- Your task:
From the data below, pull out every line that contains the string "This" and copy each one whole. Case matters.
____
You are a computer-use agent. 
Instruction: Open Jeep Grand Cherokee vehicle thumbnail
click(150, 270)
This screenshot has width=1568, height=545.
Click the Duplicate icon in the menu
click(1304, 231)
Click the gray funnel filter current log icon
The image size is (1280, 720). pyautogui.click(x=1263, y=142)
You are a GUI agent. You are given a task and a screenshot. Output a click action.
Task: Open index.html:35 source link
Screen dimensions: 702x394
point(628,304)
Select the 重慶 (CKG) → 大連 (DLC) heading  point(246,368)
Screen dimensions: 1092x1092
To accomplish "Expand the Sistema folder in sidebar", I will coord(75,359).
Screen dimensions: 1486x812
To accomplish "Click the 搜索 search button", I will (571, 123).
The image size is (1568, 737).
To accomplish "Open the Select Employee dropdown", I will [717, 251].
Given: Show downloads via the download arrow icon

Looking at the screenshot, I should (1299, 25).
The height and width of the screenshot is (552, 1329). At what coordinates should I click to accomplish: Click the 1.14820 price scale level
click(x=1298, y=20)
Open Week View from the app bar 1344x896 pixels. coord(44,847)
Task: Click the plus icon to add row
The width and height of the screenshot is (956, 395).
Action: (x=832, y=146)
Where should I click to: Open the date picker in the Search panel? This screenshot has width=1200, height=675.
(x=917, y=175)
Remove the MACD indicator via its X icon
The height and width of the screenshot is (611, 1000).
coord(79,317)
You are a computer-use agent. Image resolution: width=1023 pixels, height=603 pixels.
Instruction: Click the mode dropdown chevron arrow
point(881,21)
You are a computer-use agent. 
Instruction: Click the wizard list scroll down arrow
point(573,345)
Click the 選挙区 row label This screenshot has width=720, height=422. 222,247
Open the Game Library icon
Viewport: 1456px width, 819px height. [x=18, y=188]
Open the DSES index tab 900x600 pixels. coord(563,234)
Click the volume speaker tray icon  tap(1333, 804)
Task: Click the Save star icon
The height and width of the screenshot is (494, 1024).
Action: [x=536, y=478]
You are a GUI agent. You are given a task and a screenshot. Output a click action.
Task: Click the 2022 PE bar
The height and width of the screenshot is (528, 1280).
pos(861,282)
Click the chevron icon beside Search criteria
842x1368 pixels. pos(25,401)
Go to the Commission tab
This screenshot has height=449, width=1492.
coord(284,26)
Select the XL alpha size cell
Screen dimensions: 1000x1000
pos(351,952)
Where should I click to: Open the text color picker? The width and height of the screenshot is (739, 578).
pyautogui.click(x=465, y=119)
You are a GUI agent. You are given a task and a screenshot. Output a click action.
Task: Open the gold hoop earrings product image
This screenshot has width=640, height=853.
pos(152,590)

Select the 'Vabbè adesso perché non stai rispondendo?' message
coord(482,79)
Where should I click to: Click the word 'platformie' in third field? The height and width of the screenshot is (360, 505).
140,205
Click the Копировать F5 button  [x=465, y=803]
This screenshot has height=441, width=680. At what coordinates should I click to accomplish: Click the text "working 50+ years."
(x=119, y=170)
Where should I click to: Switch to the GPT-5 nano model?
____
- The answer:
This screenshot has width=1568, height=545.
Where should I click to: Open the date picker in the Search panel? This screenshot has width=1200, height=675.
Click the 選挙区 row label This screenshot has width=720, height=422. 222,247
This screenshot has height=449, width=1492.
This screenshot has width=640, height=853.
This screenshot has height=441, width=680. At what coordinates should I click to accomplish: Click the text "working 50+ years."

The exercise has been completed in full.